§ 给定文本
08 - 告警规则编写
08 - 告警规则编写
8.1 告警规则语法
规则文件结构
# /etc/prometheus/rules/alerts.yml
groups:
- name: <group_name> # 规则组名称
interval: <duration> # 评估间隔(可选,覆盖全局)
rules:
- alert: <alert_name> # 告警名称
expr: <promql_expr> # PromQL 表达式
for: <duration> # 持续时间
labels: # 标签
severity: warning
annotations: # 注解(用于通知模板)
summary: "..."
description: "..."
字段说明
| 字段 | 必填 | 说明 |
|---|
alert | ✅ | 告警名称,大驼峰命名 |
expr | ✅ | PromQL 表达式,结果非空即触发 |
for | ❌ | 持续多久后触发(默认立即) |
labels | ❌ | 附加标签(如 severity) |
annotations | ❌ | 描述信息(用于通知模板) |
基本示例
groups:
- name: instance
rules:
- alert: InstanceDown
expr: up == 0
for: 1m
labels:
severity: critical
annotations:
summary: "实例 {{ $labels.instance }} 宕机"
description: "{{ $labels.job }} 的实例 {{ $labels.instance }} 已不可达超过 1 分钟"
8.2 模板语法
变量引用
| 变量 | 说明 |
|---|
$labels | 告警的标签键值对 |
$value | 触发时的查询值 |
$externalLabels | 全局 external_labels |
annotations:
summary: "CPU 使用率过高: {{ $labels.instance }}"

§ 所给记录

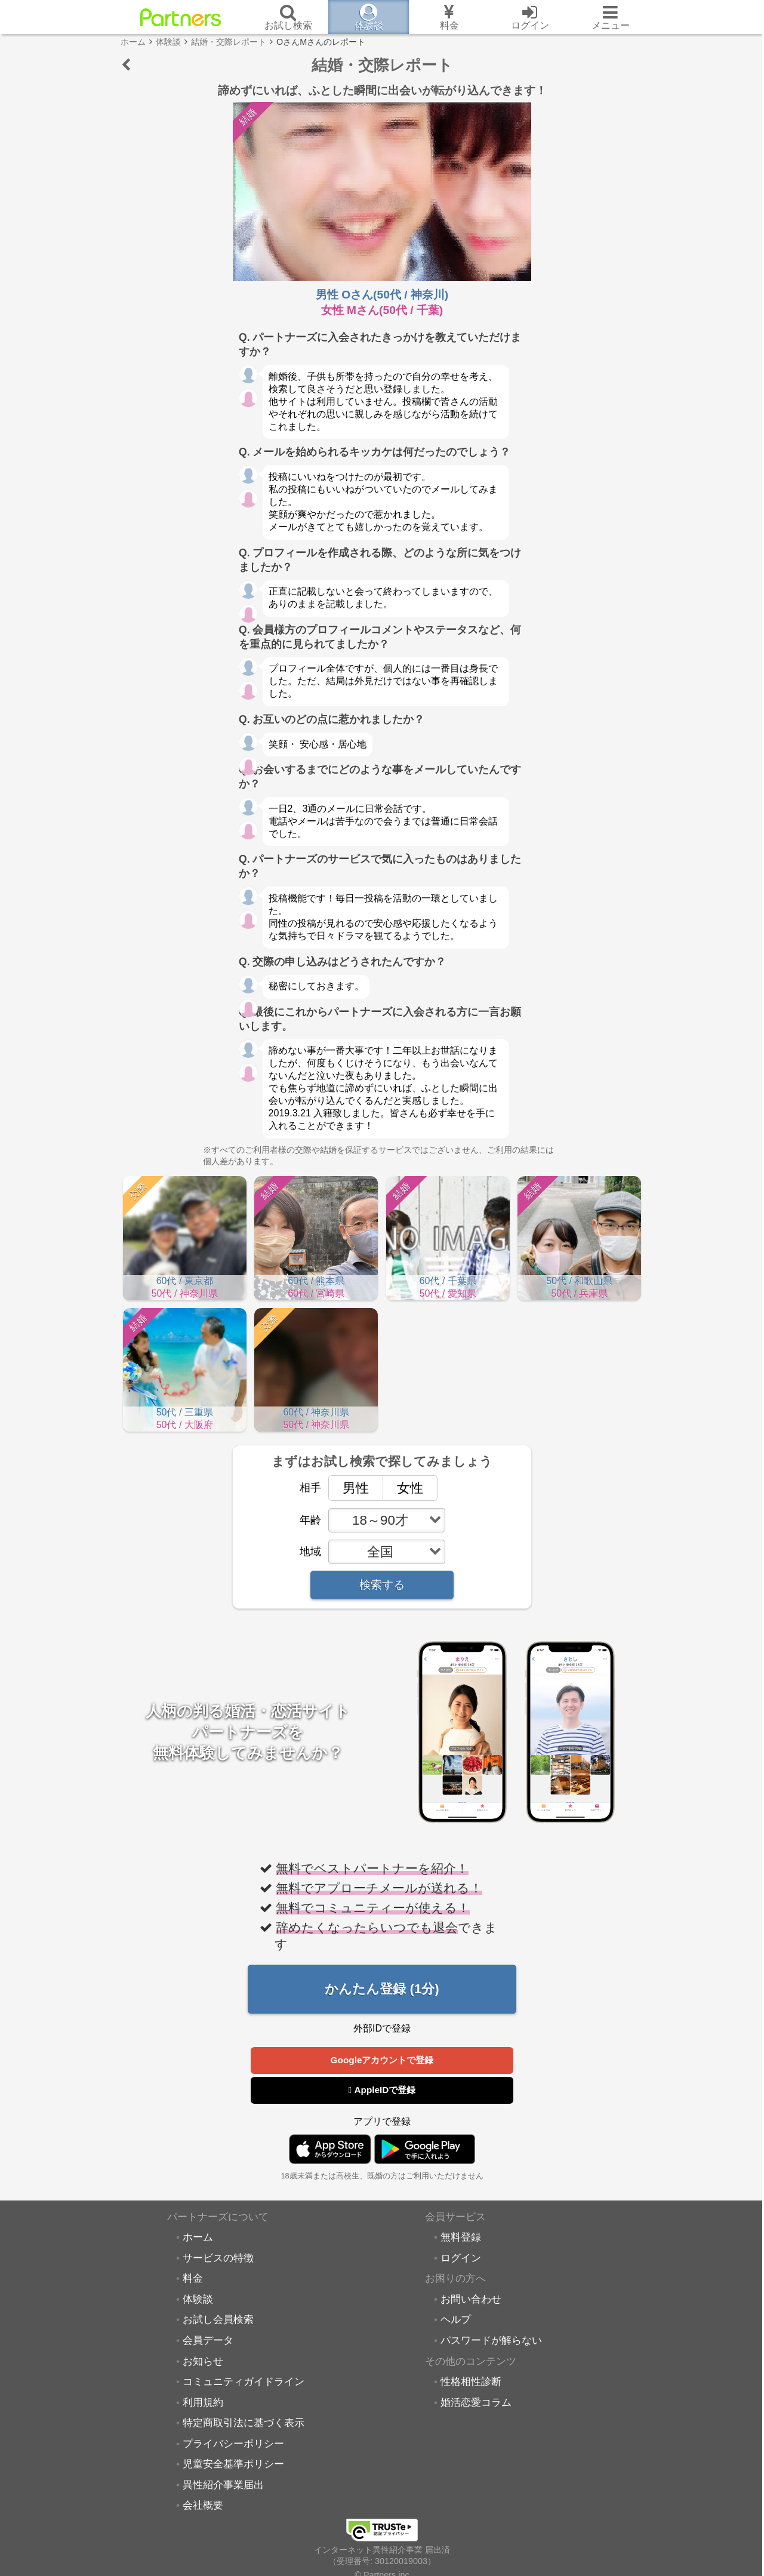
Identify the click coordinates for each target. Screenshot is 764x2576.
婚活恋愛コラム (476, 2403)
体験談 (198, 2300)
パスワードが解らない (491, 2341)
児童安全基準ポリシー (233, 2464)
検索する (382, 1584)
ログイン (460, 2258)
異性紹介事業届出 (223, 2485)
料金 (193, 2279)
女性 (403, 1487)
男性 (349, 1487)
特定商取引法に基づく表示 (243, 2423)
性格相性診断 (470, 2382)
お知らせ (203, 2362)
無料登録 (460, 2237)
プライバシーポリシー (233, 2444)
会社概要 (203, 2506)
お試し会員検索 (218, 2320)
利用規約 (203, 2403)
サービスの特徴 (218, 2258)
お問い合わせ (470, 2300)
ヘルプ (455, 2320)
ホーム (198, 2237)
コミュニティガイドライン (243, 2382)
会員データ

§ 任务要求 A
根据给定文本回答下列问题:
(i) 规则中的 for 字段如果不设置,告警何时触发?
(ii) 基本示例中 InstanceDown 告警的 severity 标签取什么值?
(iii) 模板变量 $value 代表什么?
§ 任务要求 B
请重写记录中从包含“お試し会員検索 (218, 2320)”的那一行起直到记录末尾的各行,各行的请求一并保留,并把答案里的每个坐标数值都增加 45。

§ 参考解答 A
(i) 默认立即触发。
(ii) critical。
(iii) 触发时的查询值。

§ 参考解答 B
お試し会員検索 (263, 2365)
利用規約 (248, 2448)
サービスの特徴 (263, 2303)
お問い合わせ (515, 2345)
ヘルプ (500, 2365)
ホーム (243, 2282)
コミュニティガイドライン (288, 2427)
会員データ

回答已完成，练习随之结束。